Le microbiote, reflet du parasitisme
Après le mode de subsistance des populations (pastoralistes, agro-pastoralistes ou chasseurs-cueilleurs), le parasitisme, particulièrement présent chez les chasseurs-cueilleurs, était le facteur le plus fortement associé à la composition du microbiote. Ainsi, un nombre plus important de parasites intestinaux, et en particulier la (co-)présence de quatre helminthes transmis par contact avec le sol – Ascaris lumbricoides, Necator americanus, Trichuris trichiura, et Strongyloides stercoralis (dits “ANTS”) –, était corrélé à une diversité alpha plus élevée. La composition du microbiote permettait de prédire la présence intestinale d’helminthes avec un taux d’exactitude de l’ordre de 80 %, et jusqu’à 84 % pour les ANTS. La colonisation intestinale par les ANTS était associée à des taux accrus de cytokines circulantes (dont certaines pro-inflammatoires), suggérant que les ANTS moduleraient des mécanismes immunitaires. Le microbiote pourrait ne pas y être étranger, sa composition pouvant prédire les niveaux circulants d’interleukine 5, largement impliquée dans la réponse immunitaire en cas d’infection par des helminthes.

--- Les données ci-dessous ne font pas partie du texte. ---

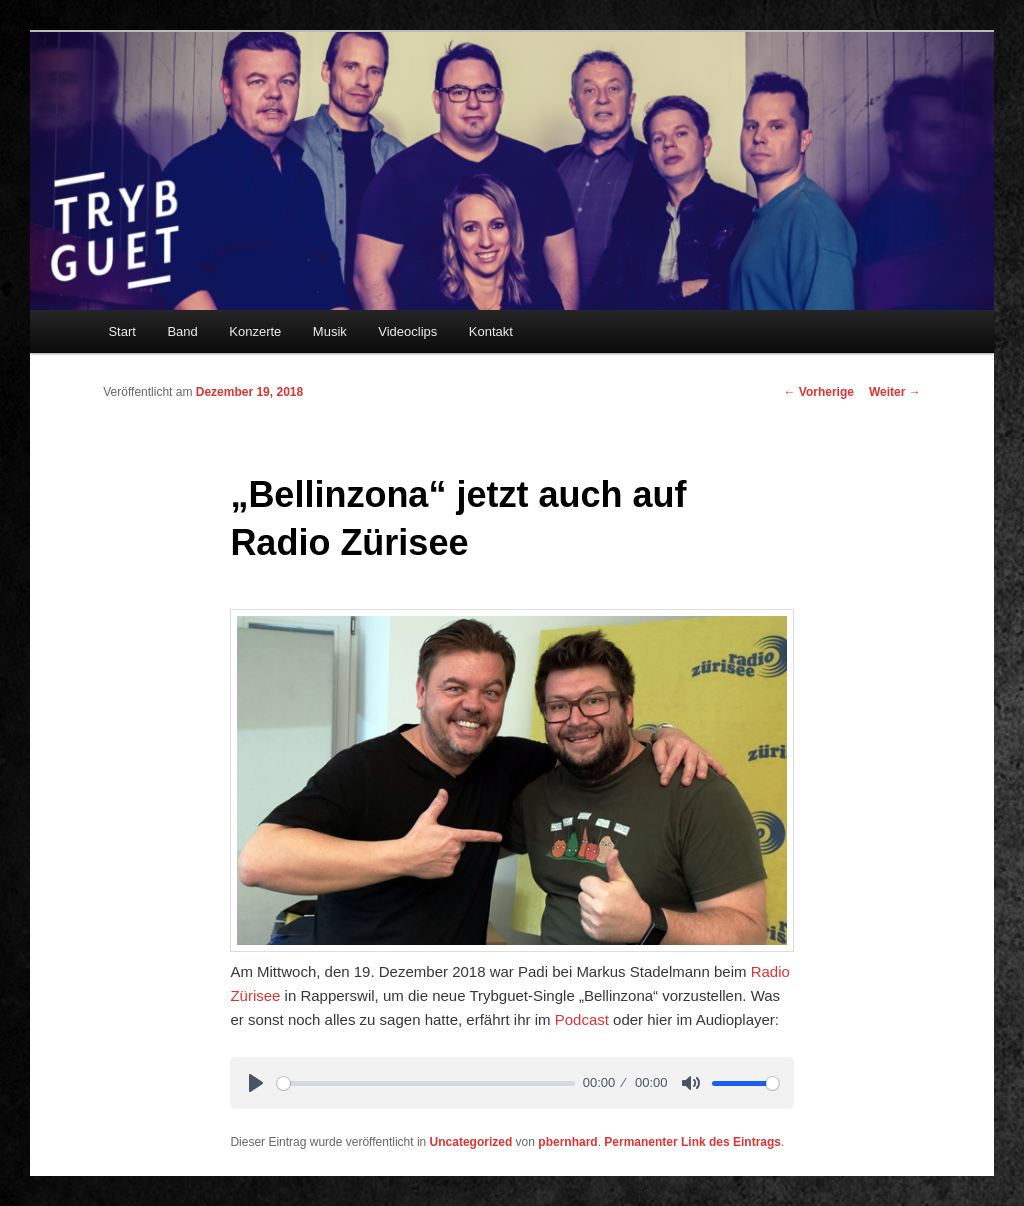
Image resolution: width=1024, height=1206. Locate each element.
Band (182, 331)
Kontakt (491, 331)
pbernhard (567, 1142)
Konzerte (255, 331)
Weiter (895, 392)
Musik (330, 331)
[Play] (256, 1083)
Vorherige (818, 392)
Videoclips (407, 331)
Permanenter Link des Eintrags (692, 1142)
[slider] (426, 1083)
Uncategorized (471, 1142)
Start (121, 331)
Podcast (582, 1019)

Parasites et microbiote : interactions fonctionnelles
Pour explorer les interactions métaboliques potentielles entre le microbiote et les parasites, les chercheurs ont mis en relation la présence de parasites avec les fonctions du métagénome bactérien. Chez les individus ANTS-positifs, ils observent ainsi une plus grande présence de gènes bactériens impliqués dans le métabolisme de la purine et de la pyrimidine, deux molécules azotées entrant dans la composition des nucléotides de l’ADN que certains parasites ne savent pas synthétiser et doivent donc prélever dans leur milieu. La taille de la cohorte a également permis d’analyser les liens entre le mode de subsistance et le microbiote intestinal. Par exemple, on observait chez les ethnies pastoralistes un enrichissement du microbiote en plusieurs espèces capables de métaboliser le galactose et les lipides laitiers, différentes des bifidobactéries rencontrées chez les Européens. Pour les chercheurs, l’approfondissement des interactions entre l’hôte, ses parasites et son microbiote pourrait permettre de développer des stratégies ciblant le microbiote pour traiter ou prévenir l’helminthiase.